### Problem:
Your output should be the whole listing, identical to the original.

........

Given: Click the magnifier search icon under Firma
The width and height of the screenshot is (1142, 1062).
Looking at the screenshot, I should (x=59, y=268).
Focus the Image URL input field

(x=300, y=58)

........

### Solution to this exercise:
Given: Click the magnifier search icon under Firma
The width and height of the screenshot is (1142, 1062).
Looking at the screenshot, I should (x=59, y=268).
Focus the Image URL input field

(x=300, y=58)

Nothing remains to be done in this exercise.